Wisdom on this subject begins with the observation that the book publishing industry is not a cuddly craft affair. It’s dominated by a Big Four of publishers, who are themselves subsidiaries of much larger conglomerates. Simon & Schuster is owned by CBS, HarperCollins is owned by NewsCorp, Penguin and RandomHouse are jointly owned by Pearson and Bertelsmann, and Hachette is part of an enormous French company called Lagadère.
These are not tiny, helpless enterprises. Were their owners interested in the future of books and publishing, they could invest the money necessary to make their own e-reading apps and e-book store and render Amazon entirely superfluous. But the managers of these conglomerates don’t really care. If they can get famous authors to lobby the government to stop Amazon from killing them for free, then they’re happy to take the free labor. But they don’t want to invest actual money and energy in competing with Amazon, they’d rather wring whatever remaining profit there is out of book publishing and dedicate the money to dividends or other industries they’re also involved in.

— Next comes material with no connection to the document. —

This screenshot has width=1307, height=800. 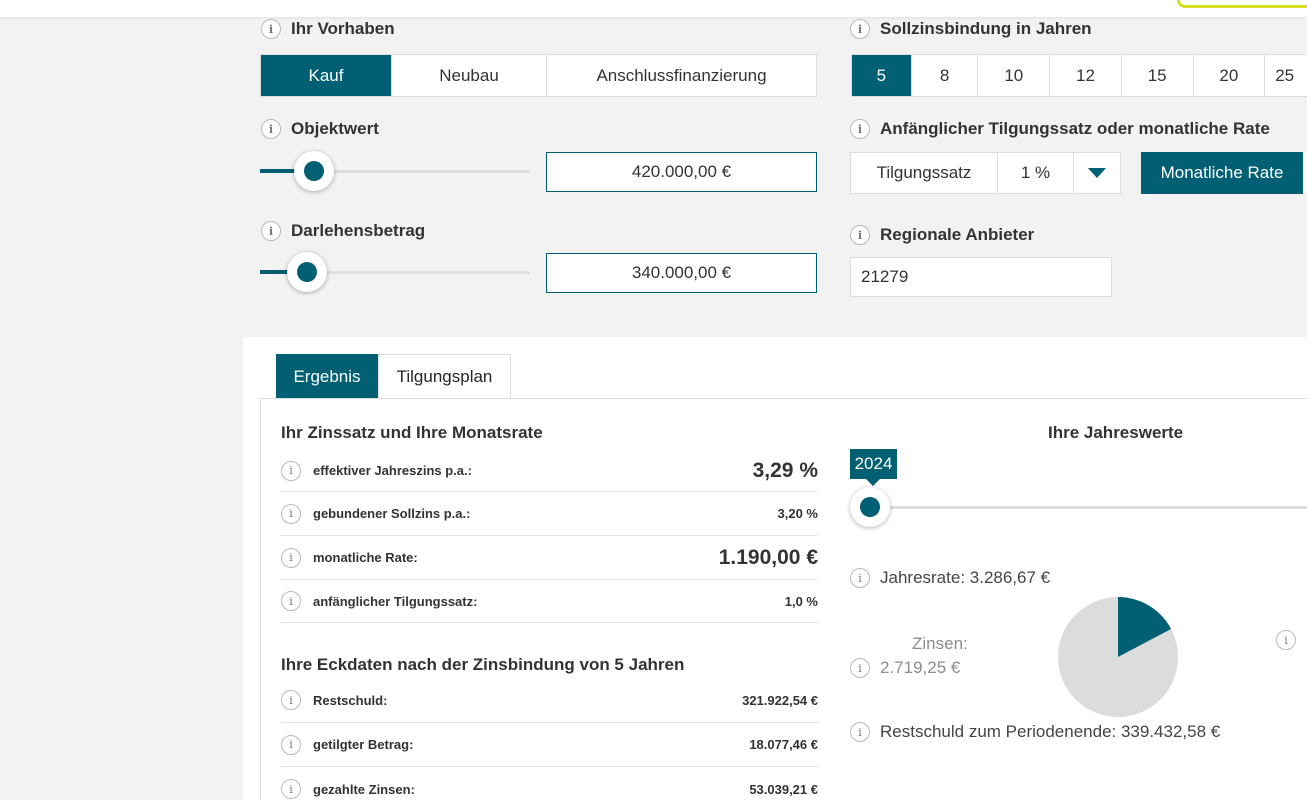 What do you see at coordinates (350, 700) in the screenshot?
I see `row-label: Restschuld:` at bounding box center [350, 700].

Matt goes as far as to suggest that publishers’ role as middlemen between authors and consumers has become superfluous in the digital age. Hear hear. But Evan Hughes isn’t having it:
A publisher’s list of books is in essence a risk pool, a term most often associated with health insurance. In the insurance business, the profits from the healthy people outweigh the big losses from the sick ones because the healthy outnumber the sick. In publishing, it’s the opposite, yet the underlying concept is the same. Most books lose money, but the ones that make money earn enough to cover all those novels that didn’t sell.
The publishing scenario that Yglesias is advocating is a world without health insurance. (Ironic, I know.) In a system without the publisher operating as middleman, where the author takes his life’s work and just posts it to Amazon, each book becomes a lonely outpost in the stiff winds of the marketplace, a tiny business that must sell or die. “So what?” Yglesias might say, because that’s the kind of ruthless neoliberal thinker he is. “If people didn’t buy the book, that’s just proof of its worthlessness.”

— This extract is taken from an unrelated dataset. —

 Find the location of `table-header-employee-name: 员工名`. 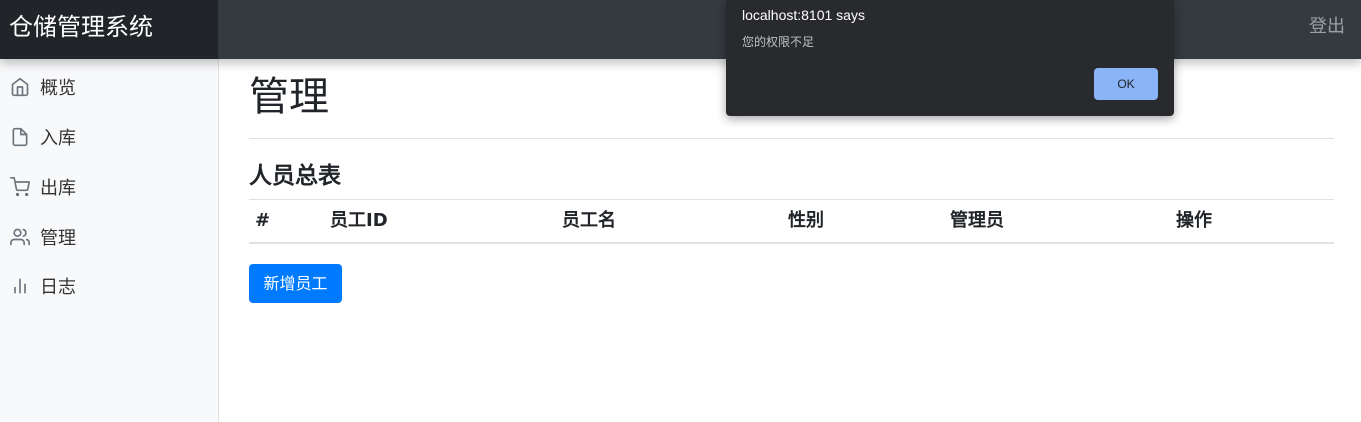

table-header-employee-name: 员工名 is located at coordinates (589, 220).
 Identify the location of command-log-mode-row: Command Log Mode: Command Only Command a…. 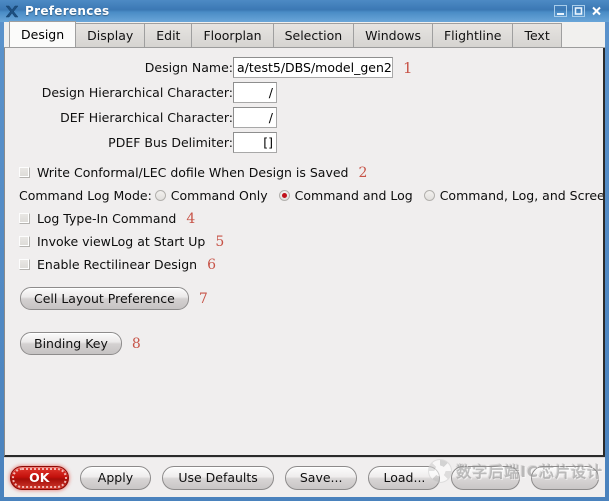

Yep, especially when the Internet allows anyone with the right voice to find an audience, however niche, to buy their book. And none of the money from those sales will get eaten up by the bloated middlemen of the publishing industry. But Guan Yang runs through some downsides of self-publishing:
A lot of work goes into publishing a book. Someone needs to edit the manuscript. The manuscript must be typeset and copy-edited. A cover has to be designed (most self-published books are terrible in this regard). The book needs to be marketed to readers, which can require producing ads and seeking out publicity. Paper books have to be printed, stored, shipped to distributors and bookstores, and sold; returns need to be managed. E-books have to be converted to various formats, ideally not just using automated tools.
Self-published authors can try to do all of these jobs themselves. Many attempt that, and it shows. Or they can outsource some or all of the tasks. When doing so, it’s best to use professionals who have tried to publish a book before. Maybe a team that’s used to working together. Perhaps the people even sit in the same building, so that they can quickly coordinate.
Congratulations: You have just re-created publishers, but without advances.
And without all the waste and inefficiency of many large publishing houses. Freelance copyeditors or cover designers can be found online for much less, and they are likely to be more receptive and flexible when it comes to the author’s needs. McArdle puzzles over another question Yglesias raises -whether the interests of authors align with those of their publishers:
If Amazon manages to kill most of the other outlets for books, it’s not clear to me that authors end up with more royalties and book sales. The distribution of royalties will certainly be different; some people who would have done well under the current system will end up losing out, while others who couldn’t get a major publisher interested in their product will end up making bank. But as a class, author interests might well be better aligned with those of four mega publishers than one mega retailer. Or might not; I haven’t seen a convincing case made either way.
Even assuming that we establish that Amazonian dominance might be bad for authors, we still have to answer another question: Why should anyone else care? Travelocity was bad for travel agents. Toyota was bad for General Motors. To which most people respond, “Gee, that’s too bad for you, isn’t it?” and happily go about their days. Why should authors be any different?